Task brief: Repeat the listing in full, word for word.

Supplied information:

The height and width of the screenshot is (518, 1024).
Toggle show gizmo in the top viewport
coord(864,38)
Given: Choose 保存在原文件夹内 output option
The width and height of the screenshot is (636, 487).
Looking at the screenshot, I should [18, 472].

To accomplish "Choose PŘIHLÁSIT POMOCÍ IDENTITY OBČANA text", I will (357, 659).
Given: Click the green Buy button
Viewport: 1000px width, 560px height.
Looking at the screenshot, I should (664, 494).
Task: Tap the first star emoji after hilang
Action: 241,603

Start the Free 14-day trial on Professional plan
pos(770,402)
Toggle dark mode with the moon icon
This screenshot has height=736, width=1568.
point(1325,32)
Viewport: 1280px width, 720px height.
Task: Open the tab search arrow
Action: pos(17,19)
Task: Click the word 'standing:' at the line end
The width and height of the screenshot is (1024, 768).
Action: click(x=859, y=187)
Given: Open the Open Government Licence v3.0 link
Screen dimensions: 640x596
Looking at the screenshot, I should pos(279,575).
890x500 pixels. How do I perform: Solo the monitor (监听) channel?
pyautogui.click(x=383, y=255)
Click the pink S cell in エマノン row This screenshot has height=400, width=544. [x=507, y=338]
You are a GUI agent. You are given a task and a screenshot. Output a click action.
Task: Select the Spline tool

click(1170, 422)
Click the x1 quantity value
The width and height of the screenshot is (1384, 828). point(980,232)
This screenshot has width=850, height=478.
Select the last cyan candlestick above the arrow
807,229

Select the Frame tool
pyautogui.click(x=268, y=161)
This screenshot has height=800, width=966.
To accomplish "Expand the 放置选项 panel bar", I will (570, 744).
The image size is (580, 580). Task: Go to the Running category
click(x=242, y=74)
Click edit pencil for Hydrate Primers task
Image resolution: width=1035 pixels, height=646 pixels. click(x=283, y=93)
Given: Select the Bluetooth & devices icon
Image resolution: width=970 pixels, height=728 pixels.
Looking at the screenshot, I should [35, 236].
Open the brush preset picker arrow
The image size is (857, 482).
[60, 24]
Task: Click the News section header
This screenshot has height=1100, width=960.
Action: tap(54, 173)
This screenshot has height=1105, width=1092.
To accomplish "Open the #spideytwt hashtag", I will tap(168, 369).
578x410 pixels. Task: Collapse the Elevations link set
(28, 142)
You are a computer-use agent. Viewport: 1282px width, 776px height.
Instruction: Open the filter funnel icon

Your response:
The height and width of the screenshot is (518, 1024).
Toggle show gizmo in the top viewport
coord(864,38)
Given: Choose 保存在原文件夹内 output option
The width and height of the screenshot is (636, 487).
Looking at the screenshot, I should [18, 472].

To accomplish "Choose PŘIHLÁSIT POMOCÍ IDENTITY OBČANA text", I will (357, 659).
Given: Click the green Buy button
Viewport: 1000px width, 560px height.
Looking at the screenshot, I should (664, 494).
Task: Tap the first star emoji after hilang
Action: 241,603

Start the Free 14-day trial on Professional plan
pos(770,402)
Toggle dark mode with the moon icon
This screenshot has height=736, width=1568.
point(1325,32)
Viewport: 1280px width, 720px height.
Task: Open the tab search arrow
Action: pos(17,19)
Task: Click the word 'standing:' at the line end
The width and height of the screenshot is (1024, 768).
Action: click(x=859, y=187)
Given: Open the Open Government Licence v3.0 link
Screen dimensions: 640x596
Looking at the screenshot, I should pos(279,575).
890x500 pixels. How do I perform: Solo the monitor (监听) channel?
pyautogui.click(x=383, y=255)
Click the pink S cell in エマノン row This screenshot has height=400, width=544. [x=507, y=338]
You are a GUI agent. You are given a task and a screenshot. Output a click action.
Task: Select the Spline tool

click(1170, 422)
Click the x1 quantity value
The width and height of the screenshot is (1384, 828). point(980,232)
This screenshot has width=850, height=478.
Select the last cyan candlestick above the arrow
807,229

Select the Frame tool
pyautogui.click(x=268, y=161)
This screenshot has height=800, width=966.
To accomplish "Expand the 放置选项 panel bar", I will (570, 744).
The image size is (580, 580). Task: Go to the Running category
click(x=242, y=74)
Click edit pencil for Hydrate Primers task
Image resolution: width=1035 pixels, height=646 pixels. click(x=283, y=93)
Given: Select the Bluetooth & devices icon
Image resolution: width=970 pixels, height=728 pixels.
Looking at the screenshot, I should [35, 236].
Open the brush preset picker arrow
The image size is (857, 482).
[60, 24]
Task: Click the News section header
This screenshot has height=1100, width=960.
Action: tap(54, 173)
This screenshot has height=1105, width=1092.
To accomplish "Open the #spideytwt hashtag", I will tap(168, 369).
578x410 pixels. Task: Collapse the Elevations link set
(28, 142)
You are a computer-use agent. Viewport: 1282px width, 776px height.
Instruction: Open the filter funnel icon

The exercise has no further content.